Format the lines of the listing below as a JSON list of strings, one string per line and no blank lines, starting with the line that contains "Click the BASE GAME tag" and going on through the line that contains "Action: tap(531, 79)", both ends included.
***
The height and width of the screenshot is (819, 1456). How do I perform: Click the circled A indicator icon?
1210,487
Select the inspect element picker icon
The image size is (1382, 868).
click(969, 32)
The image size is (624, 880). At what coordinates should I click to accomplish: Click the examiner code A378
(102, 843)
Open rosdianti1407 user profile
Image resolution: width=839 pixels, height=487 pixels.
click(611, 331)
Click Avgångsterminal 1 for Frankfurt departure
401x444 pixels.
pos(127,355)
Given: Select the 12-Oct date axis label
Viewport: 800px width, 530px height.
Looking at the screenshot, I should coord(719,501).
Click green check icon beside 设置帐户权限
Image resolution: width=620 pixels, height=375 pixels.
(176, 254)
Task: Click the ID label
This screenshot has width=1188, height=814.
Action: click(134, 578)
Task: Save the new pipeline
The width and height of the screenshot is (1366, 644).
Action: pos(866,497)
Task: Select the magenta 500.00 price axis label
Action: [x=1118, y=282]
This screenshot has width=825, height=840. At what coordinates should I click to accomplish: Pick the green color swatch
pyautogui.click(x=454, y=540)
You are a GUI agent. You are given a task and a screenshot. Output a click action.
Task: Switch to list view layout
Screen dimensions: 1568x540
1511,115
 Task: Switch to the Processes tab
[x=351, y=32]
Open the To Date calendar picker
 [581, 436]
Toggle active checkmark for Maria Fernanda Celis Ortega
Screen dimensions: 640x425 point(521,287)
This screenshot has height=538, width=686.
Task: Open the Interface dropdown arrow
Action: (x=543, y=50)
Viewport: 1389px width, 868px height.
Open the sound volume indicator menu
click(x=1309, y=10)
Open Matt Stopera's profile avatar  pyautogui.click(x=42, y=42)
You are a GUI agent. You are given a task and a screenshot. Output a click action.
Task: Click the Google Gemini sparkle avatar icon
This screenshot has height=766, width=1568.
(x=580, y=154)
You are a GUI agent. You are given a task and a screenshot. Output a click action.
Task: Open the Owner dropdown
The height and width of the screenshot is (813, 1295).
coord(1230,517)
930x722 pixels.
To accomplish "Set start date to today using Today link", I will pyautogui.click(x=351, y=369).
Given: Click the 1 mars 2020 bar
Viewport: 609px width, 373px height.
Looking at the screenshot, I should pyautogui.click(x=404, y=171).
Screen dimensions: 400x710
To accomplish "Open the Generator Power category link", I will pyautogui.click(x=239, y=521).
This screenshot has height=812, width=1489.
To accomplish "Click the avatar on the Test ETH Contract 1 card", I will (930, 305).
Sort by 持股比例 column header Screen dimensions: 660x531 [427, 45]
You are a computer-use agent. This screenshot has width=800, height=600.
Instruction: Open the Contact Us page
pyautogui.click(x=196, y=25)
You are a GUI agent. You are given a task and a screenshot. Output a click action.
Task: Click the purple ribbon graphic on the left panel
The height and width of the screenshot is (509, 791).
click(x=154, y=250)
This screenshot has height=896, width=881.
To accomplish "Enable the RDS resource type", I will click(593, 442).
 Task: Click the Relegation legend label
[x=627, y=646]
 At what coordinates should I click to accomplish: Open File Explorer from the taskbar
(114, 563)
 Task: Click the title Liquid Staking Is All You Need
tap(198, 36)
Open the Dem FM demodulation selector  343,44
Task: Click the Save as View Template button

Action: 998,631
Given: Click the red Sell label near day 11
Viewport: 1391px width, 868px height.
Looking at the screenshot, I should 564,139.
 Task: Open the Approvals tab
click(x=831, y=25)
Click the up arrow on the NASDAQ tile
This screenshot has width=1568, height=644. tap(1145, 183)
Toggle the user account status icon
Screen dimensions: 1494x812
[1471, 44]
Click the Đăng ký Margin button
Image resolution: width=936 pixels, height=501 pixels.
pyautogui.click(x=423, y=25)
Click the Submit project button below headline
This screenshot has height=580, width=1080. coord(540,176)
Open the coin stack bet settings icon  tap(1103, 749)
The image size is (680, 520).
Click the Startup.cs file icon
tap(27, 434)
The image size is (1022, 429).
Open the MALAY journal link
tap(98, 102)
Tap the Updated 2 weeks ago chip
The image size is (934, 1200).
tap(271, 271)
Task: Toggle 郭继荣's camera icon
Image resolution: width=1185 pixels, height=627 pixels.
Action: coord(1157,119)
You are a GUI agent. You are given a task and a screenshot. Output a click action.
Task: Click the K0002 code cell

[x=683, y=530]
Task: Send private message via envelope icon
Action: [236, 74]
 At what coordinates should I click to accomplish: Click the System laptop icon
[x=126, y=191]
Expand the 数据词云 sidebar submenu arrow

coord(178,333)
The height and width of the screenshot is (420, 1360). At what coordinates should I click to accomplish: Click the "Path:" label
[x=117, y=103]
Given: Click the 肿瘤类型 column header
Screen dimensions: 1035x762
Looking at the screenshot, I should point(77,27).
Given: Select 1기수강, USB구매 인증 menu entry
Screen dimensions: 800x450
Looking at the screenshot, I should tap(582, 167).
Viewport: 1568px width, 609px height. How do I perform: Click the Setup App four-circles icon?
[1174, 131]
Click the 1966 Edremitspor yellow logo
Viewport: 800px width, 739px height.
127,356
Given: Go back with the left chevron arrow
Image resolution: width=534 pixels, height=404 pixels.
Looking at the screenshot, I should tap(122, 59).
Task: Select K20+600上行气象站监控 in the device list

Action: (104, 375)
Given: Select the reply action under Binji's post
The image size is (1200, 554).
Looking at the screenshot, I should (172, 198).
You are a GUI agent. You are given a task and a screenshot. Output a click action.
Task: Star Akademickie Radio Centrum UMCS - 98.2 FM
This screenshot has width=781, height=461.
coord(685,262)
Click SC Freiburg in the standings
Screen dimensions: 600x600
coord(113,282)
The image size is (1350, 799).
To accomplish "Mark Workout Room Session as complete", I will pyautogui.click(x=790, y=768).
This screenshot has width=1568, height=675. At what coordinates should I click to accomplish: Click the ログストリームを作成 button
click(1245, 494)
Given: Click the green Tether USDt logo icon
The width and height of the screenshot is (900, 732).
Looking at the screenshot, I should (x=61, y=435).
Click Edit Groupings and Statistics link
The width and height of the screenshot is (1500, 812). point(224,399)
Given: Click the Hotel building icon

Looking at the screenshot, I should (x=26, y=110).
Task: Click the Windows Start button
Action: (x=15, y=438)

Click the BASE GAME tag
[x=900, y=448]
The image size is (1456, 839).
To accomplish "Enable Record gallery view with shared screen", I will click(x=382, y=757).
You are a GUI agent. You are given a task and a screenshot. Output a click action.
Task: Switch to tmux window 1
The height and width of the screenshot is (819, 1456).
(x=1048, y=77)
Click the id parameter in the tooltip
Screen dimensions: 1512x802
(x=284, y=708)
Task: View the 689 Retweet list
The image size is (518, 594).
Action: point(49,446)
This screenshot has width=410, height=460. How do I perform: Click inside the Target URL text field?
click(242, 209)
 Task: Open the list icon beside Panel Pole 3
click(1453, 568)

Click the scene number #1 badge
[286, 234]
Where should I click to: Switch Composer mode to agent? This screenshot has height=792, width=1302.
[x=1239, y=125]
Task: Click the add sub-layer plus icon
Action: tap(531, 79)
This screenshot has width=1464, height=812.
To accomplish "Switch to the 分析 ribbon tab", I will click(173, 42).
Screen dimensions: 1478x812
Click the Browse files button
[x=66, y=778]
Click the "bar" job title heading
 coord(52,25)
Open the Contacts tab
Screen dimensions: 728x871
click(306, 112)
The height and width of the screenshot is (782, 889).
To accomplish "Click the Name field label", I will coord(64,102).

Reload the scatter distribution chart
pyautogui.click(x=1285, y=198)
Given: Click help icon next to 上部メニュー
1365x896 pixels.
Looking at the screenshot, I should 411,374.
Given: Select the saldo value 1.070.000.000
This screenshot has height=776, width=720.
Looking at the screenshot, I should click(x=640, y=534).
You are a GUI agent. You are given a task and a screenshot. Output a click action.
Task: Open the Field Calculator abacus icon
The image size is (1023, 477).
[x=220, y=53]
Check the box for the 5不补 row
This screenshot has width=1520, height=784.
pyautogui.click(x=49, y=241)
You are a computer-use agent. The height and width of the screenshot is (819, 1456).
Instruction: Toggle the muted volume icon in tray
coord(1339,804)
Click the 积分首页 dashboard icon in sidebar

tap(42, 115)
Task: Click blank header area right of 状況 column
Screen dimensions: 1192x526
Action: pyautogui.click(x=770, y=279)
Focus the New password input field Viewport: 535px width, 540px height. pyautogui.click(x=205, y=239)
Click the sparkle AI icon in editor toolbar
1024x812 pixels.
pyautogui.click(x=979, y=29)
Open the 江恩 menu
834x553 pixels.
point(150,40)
***
**ANSWER TO THE TASK**
[
  "Click the BASE GAME tag",
  "[x=900, y=448]",
  "The image size is (1456, 839).",
  "To accomplish \"Enable Record gallery view with shared screen\", I will click(x=382, y=757).",
  "You are a GUI agent. You are given a task and a screenshot. Output a click action.",
  "Task: Switch to tmux window 1",
  "The height and width of the screenshot is (819, 1456).",
  "(x=1048, y=77)",
  "Click the id parameter in the tooltip",
  "Screen dimensions: 1512x802",
  "(x=284, y=708)",
  "Task: View the 689 Retweet list",
  "The image size is (518, 594).",
  "Action: point(49,446)",
  "This screenshot has width=410, height=460. How do I perform: Click inside the Target URL text field?",
  "click(242, 209)",
  " Task: Open the list icon beside Panel Pole 3",
  "click(1453, 568)",
  "Click the scene number #1 badge",
  "[286, 234]",
  "Where should I click to: Switch Composer mode to agent? This screenshot has height=792, width=1302.",
  "[x=1239, y=125]",
  "Task: Click the add sub-layer plus icon",
  "Action: tap(531, 79)"
]